A word-for-word copy of the entries below is required.

BEGIN RECORDS SHOWN

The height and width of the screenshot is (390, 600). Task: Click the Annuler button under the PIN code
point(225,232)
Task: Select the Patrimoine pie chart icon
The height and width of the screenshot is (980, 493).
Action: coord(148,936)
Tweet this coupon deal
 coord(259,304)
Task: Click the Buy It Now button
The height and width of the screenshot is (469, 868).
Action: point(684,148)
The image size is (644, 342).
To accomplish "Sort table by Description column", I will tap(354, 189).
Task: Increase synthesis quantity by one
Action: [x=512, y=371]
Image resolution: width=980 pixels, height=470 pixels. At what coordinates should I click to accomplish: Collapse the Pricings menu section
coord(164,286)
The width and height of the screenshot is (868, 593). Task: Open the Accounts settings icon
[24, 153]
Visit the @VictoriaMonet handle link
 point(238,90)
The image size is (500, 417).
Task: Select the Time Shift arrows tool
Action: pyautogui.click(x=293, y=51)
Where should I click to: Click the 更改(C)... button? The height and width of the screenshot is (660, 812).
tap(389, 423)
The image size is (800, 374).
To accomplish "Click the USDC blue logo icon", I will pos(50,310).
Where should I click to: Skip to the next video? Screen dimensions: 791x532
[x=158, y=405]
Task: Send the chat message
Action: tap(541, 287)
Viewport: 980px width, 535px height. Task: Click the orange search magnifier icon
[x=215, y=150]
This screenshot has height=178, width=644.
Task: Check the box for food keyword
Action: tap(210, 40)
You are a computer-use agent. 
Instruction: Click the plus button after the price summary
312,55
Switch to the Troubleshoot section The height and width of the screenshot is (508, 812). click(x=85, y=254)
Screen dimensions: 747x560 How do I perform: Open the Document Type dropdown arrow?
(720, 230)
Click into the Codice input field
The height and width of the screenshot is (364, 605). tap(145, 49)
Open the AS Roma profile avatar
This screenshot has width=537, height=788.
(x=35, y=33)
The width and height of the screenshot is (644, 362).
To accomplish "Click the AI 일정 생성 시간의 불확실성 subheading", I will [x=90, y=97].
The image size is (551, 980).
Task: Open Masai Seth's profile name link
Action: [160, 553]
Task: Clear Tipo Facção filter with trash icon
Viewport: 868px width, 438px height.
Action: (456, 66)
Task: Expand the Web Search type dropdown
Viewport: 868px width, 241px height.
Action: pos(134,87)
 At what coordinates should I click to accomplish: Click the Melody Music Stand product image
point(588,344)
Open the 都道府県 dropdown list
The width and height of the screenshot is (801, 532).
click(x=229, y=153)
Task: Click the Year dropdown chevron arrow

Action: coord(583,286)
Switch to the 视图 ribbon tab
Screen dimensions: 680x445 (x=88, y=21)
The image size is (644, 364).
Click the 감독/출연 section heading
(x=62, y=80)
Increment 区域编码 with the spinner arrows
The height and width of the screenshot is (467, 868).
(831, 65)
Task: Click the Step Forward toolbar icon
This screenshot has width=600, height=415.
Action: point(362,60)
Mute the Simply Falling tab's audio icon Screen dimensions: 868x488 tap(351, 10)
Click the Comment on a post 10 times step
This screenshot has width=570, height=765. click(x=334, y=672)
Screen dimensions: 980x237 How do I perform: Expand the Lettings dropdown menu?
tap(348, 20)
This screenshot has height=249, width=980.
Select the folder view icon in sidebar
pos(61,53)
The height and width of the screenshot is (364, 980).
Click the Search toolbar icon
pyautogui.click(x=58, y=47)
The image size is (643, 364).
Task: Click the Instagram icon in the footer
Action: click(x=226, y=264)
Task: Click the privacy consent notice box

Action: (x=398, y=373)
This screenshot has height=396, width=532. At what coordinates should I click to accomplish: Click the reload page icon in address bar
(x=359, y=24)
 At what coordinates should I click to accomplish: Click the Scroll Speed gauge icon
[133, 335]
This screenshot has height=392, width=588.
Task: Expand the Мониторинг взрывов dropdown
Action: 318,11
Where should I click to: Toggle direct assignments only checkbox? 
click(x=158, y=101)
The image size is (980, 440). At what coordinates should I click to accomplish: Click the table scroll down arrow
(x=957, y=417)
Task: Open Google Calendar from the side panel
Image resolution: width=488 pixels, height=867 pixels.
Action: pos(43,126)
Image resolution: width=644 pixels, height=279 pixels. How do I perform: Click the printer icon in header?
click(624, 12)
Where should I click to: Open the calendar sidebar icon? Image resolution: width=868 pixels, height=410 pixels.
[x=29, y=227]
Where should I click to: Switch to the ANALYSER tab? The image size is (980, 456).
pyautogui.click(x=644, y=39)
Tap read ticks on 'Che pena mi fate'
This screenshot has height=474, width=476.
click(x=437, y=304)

END RECORDS SHOWN

• [WORKED SOLUTION]:
The height and width of the screenshot is (390, 600). Task: Click the Annuler button under the PIN code
point(225,232)
Task: Select the Patrimoine pie chart icon
The height and width of the screenshot is (980, 493).
Action: coord(148,936)
Tweet this coupon deal
 coord(259,304)
Task: Click the Buy It Now button
The height and width of the screenshot is (469, 868).
Action: point(684,148)
The image size is (644, 342).
To accomplish "Sort table by Description column", I will tap(354, 189).
Task: Increase synthesis quantity by one
Action: [x=512, y=371]
Image resolution: width=980 pixels, height=470 pixels. At what coordinates should I click to accomplish: Collapse the Pricings menu section
coord(164,286)
The width and height of the screenshot is (868, 593). Task: Open the Accounts settings icon
[24, 153]
Visit the @VictoriaMonet handle link
 point(238,90)
The image size is (500, 417).
Task: Select the Time Shift arrows tool
Action: pyautogui.click(x=293, y=51)
Where should I click to: Click the 更改(C)... button? The height and width of the screenshot is (660, 812).
tap(389, 423)
The image size is (800, 374).
To accomplish "Click the USDC blue logo icon", I will pos(50,310).
Where should I click to: Skip to the next video? Screen dimensions: 791x532
[x=158, y=405]
Task: Send the chat message
Action: tap(541, 287)
Viewport: 980px width, 535px height. Task: Click the orange search magnifier icon
[x=215, y=150]
This screenshot has height=178, width=644.
Task: Check the box for food keyword
Action: tap(210, 40)
You are a computer-use agent. 
Instruction: Click the plus button after the price summary
312,55
Switch to the Troubleshoot section The height and width of the screenshot is (508, 812). click(x=85, y=254)
Screen dimensions: 747x560 How do I perform: Open the Document Type dropdown arrow?
(720, 230)
Click into the Codice input field
The height and width of the screenshot is (364, 605). tap(145, 49)
Open the AS Roma profile avatar
This screenshot has width=537, height=788.
(x=35, y=33)
The width and height of the screenshot is (644, 362).
To accomplish "Click the AI 일정 생성 시간의 불확실성 subheading", I will [x=90, y=97].
The image size is (551, 980).
Task: Open Masai Seth's profile name link
Action: [160, 553]
Task: Clear Tipo Facção filter with trash icon
Viewport: 868px width, 438px height.
Action: (456, 66)
Task: Expand the Web Search type dropdown
Viewport: 868px width, 241px height.
Action: pos(134,87)
 At what coordinates should I click to accomplish: Click the Melody Music Stand product image
point(588,344)
Open the 都道府県 dropdown list
The width and height of the screenshot is (801, 532).
click(x=229, y=153)
Task: Click the Year dropdown chevron arrow

Action: coord(583,286)
Switch to the 视图 ribbon tab
Screen dimensions: 680x445 (x=88, y=21)
The image size is (644, 364).
Click the 감독/출연 section heading
(x=62, y=80)
Increment 区域编码 with the spinner arrows
The height and width of the screenshot is (467, 868).
(831, 65)
Task: Click the Step Forward toolbar icon
This screenshot has width=600, height=415.
Action: point(362,60)
Mute the Simply Falling tab's audio icon Screen dimensions: 868x488 tap(351, 10)
Click the Comment on a post 10 times step
This screenshot has width=570, height=765. click(x=334, y=672)
Screen dimensions: 980x237 How do I perform: Expand the Lettings dropdown menu?
tap(348, 20)
This screenshot has height=249, width=980.
Select the folder view icon in sidebar
pos(61,53)
The height and width of the screenshot is (364, 980).
Click the Search toolbar icon
pyautogui.click(x=58, y=47)
The image size is (643, 364).
Task: Click the Instagram icon in the footer
Action: click(x=226, y=264)
Task: Click the privacy consent notice box

Action: (x=398, y=373)
This screenshot has height=396, width=532. At what coordinates should I click to accomplish: Click the reload page icon in address bar
(x=359, y=24)
 At what coordinates should I click to accomplish: Click the Scroll Speed gauge icon
[133, 335]
This screenshot has height=392, width=588.
Task: Expand the Мониторинг взрывов dropdown
Action: 318,11
Where should I click to: Toggle direct assignments only checkbox? 
click(x=158, y=101)
The image size is (980, 440). At what coordinates should I click to accomplish: Click the table scroll down arrow
(x=957, y=417)
Task: Open Google Calendar from the side panel
Image resolution: width=488 pixels, height=867 pixels.
Action: pos(43,126)
Image resolution: width=644 pixels, height=279 pixels. How do I perform: Click the printer icon in header?
click(624, 12)
Where should I click to: Open the calendar sidebar icon? Image resolution: width=868 pixels, height=410 pixels.
[x=29, y=227]
Where should I click to: Switch to the ANALYSER tab? The image size is (980, 456).
pyautogui.click(x=644, y=39)
Tap read ticks on 'Che pena mi fate'
This screenshot has height=474, width=476.
click(x=437, y=304)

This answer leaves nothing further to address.